Trent Wheeler was quoted in miningweekly.com, saying this amid his company’s lauding of Botswana’s coalbed methane (CBM) as the energy source offering the best value proposition for the State and the region. Magnum Gas & Power is eyeing coalbed methane prospects in Botswana.

 
“CBM is a far better value proposition to traditional coal, not least of all because it is a flexible, clean fuel source that can either be used as a gas, or can be converted to diesel or liquid natural gas. It can also be compressed and used as a feedstock for ammonium nitrate, which is extensively used in mining explosives in the region,” he was quoted as saying. It is further reported that he said that the exploitation of this natural energy source could also be used to mitigate the region’s energy crisis.
Wheeler’s statement comes just a month after the Ministry of Minerals, Energy and Water Resources had said that though Botswana has massive coal reserves, lack of appropriate and dedicated infrastructure to move it to the markets has made it difficult to develop the large coal resources which the country is endowed with. Botswana boasts of an estimated 212 billion tons of coal reserves.
Minister Kitso Mokaila early last month travelled to India to meet the Indian ministers of State for Coal and that of Railways to discuss amongst other things, the collaboration on the coal beneficiation, infrastructure development and expertise on issues related to coal.
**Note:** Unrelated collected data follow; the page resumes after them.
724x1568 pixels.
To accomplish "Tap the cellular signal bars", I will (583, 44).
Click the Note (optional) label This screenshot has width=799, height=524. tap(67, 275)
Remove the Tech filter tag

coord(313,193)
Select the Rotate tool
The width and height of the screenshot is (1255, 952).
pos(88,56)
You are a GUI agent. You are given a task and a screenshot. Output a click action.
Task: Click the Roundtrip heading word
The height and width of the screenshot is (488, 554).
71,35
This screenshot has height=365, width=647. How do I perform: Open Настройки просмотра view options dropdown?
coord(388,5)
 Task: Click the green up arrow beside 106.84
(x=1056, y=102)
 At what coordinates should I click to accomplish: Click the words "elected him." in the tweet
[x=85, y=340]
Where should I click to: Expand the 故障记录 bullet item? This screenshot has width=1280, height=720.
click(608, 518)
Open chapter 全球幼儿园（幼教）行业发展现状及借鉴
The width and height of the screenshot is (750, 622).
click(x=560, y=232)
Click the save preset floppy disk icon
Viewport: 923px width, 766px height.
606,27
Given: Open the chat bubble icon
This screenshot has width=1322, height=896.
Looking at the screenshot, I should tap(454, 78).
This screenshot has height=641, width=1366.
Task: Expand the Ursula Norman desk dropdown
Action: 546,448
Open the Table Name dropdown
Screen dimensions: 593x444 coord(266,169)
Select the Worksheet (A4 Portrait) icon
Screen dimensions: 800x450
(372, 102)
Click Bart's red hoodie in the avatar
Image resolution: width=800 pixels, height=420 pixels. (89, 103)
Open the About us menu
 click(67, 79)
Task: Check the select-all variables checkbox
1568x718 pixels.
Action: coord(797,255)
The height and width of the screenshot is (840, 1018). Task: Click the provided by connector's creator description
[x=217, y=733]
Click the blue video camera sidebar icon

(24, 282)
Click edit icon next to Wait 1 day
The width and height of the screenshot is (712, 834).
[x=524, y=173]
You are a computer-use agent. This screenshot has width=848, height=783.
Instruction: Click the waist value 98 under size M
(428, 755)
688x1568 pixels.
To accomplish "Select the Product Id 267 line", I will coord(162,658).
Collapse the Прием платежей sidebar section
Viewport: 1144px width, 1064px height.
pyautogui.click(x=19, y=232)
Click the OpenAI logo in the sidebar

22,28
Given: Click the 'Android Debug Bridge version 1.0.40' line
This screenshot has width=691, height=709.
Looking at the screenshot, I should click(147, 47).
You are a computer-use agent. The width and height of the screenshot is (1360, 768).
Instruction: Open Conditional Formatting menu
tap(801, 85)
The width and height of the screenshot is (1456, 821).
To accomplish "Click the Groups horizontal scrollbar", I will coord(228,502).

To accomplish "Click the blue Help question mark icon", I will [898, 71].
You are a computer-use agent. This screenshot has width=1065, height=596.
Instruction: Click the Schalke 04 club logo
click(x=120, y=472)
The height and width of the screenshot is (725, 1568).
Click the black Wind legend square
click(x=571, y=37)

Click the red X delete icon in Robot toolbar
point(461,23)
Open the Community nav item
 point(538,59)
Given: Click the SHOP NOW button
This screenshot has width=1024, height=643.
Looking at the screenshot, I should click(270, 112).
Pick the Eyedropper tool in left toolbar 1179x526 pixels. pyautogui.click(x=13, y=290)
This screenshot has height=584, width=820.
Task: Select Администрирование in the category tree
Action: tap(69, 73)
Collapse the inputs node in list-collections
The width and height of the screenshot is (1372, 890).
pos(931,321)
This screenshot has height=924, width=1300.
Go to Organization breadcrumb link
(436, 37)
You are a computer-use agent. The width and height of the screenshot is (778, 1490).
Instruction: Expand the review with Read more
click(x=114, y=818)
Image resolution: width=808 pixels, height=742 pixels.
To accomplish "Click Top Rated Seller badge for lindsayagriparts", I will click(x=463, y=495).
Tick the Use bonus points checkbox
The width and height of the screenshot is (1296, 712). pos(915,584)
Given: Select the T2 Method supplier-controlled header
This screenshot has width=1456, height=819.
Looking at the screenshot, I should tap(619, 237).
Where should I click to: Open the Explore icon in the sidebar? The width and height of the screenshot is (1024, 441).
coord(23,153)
Speaking to The Gazette during the week Mokaila travelled to India, the Chief Executive Officer of Botswana Chamber of Mines, Charles Siwawa said Botswana was in negotiations with neighbouring countries to build a heavy haul railway network to sea ports in Walvis Bay in Namibia, Richards Bay in South Africa and Mozambique’s Ponta Techobanine, which upon completion, will see the country exporting close to 130 million tons of coal per year, compared to the current exportation of just 3 million tons.